11. The method of claim 10, wherein the identified and extracted text features include text location, text height, text font type, and text color.

12. The method of claim 10, wherein detecting the presence of text in the target program further comprises detecting the presence of text in specific video frames of the target program.

The method of claim 10, wherein generating a genre / sub genre feature vector for the target program comprises:

Comparing a plurality of predetermined genre / sub genre feature vectors for various genre / sub genre types with the text feature vectors for the target program generated in step iii); And

Associating the text feature vectors for the target program with the genre / sub genre feature vectors having the highest similarity;

Defining a collection of genre / sub-genre feature vectors identified in said associating as said genre / sub-genre feature vector for said target program.

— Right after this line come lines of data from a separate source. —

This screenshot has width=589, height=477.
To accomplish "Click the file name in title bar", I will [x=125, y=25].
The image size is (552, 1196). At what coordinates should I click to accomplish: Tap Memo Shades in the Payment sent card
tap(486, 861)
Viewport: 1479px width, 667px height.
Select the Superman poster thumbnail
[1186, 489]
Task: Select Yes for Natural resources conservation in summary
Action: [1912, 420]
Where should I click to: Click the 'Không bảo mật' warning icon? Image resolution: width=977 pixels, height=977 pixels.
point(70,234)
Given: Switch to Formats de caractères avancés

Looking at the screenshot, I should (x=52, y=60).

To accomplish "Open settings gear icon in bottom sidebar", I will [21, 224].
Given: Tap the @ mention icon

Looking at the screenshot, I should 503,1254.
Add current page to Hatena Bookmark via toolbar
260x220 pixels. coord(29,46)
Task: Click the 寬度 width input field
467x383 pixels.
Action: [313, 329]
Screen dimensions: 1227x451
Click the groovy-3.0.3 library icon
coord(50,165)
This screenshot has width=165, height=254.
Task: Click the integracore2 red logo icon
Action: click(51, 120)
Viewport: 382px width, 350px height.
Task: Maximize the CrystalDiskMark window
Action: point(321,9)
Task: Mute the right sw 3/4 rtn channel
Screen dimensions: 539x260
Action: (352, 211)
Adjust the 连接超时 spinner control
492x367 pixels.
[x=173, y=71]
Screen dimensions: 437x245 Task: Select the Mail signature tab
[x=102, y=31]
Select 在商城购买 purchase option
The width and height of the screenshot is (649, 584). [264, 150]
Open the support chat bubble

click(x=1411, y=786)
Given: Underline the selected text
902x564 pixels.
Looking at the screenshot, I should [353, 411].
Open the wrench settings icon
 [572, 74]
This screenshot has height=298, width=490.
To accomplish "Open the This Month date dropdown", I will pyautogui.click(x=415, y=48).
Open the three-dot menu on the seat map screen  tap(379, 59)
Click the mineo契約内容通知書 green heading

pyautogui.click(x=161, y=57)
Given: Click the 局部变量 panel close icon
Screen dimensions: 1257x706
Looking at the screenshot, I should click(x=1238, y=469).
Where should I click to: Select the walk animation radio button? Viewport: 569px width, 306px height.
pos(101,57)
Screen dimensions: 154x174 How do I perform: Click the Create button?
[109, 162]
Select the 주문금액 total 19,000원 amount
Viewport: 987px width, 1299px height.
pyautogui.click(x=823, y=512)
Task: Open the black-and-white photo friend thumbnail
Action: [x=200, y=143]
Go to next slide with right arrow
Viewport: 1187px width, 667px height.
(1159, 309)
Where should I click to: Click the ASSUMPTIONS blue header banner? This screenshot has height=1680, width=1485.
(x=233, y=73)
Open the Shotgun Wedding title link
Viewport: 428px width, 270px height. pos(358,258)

The method of claim 1, wherein the plurality of higher order graphical models graphically model specific genre / sub genre types at a program level.

13. The method of claim 12, wherein the transition element of the higher order graphical model may consist of a lower order graphical model, the lower order model comprising program text and timing information.

17. The method of claim 16, wherein the lower order graphical model is modeled as a Petri net.

18. The method of claim 17, wherein the transition elements may be assigned in priority rank order to other transition elements of the higher order model.

The method of claim 1, wherein generating genre feature vector clusters data for the target program is performed according to an unsupervised clustering algorithm.

20. The method of claim 19, wherein the unmanaged clustering algorithm is based on a distance metric comparing with corresponding text features.

The method of claim 20, wherein the distance metric is

Dist (F _V1 , F _V2 ) = w1 * (| F _V1row -F _V2row | + | F _V1col -F _V2col |) +

w2 * (| F _V1h -F _V2h | +

w3 * (| F _V1f -F _V2f | + | F _V1g -F _V2g | + | F _V1b -F _V2b |) +

w4 * (FontDist (f1, f2))

Calculated as

here,

F _V1row , F _V2row = first and second feature vector row positions,

F _V1col , F _V2col = first and second feature vector column positions,

F _V1h , F _V2h = first and second feature vector heights,

F _V1f , F _V1g , F _V1b = first feature vector color (r, g, b),

F _V2f , F _V2g , F _V2b = second feature vector color (r, g, b),

f1 = font type of the first feature vector,

f2 = font type of the second feature vector

FontDist (a, b) = A method for recovering a high level structure of a target program, which is a precomputed distance between multiple font types.

A system for restoring a high level structure of a target program, the system comprising a memory for storing computer readable code, a database for storing a plurality of higher order petri nets, and a processor operatively coupled to the memory; Generates text detection data for the target program, generates genre / subgenre feature vectors for the target program using the text detection data, generates a plurality of higher order graphical models, and generates the target program cluster distribution data. Identify a subset of the higher order graphical models, and use the target program text detection data to identify a single higher order graphical model from the subset of models, the single higher order graphical model , The high level structure of the recovery system of the target program corresponding to the high-level structure of a program table.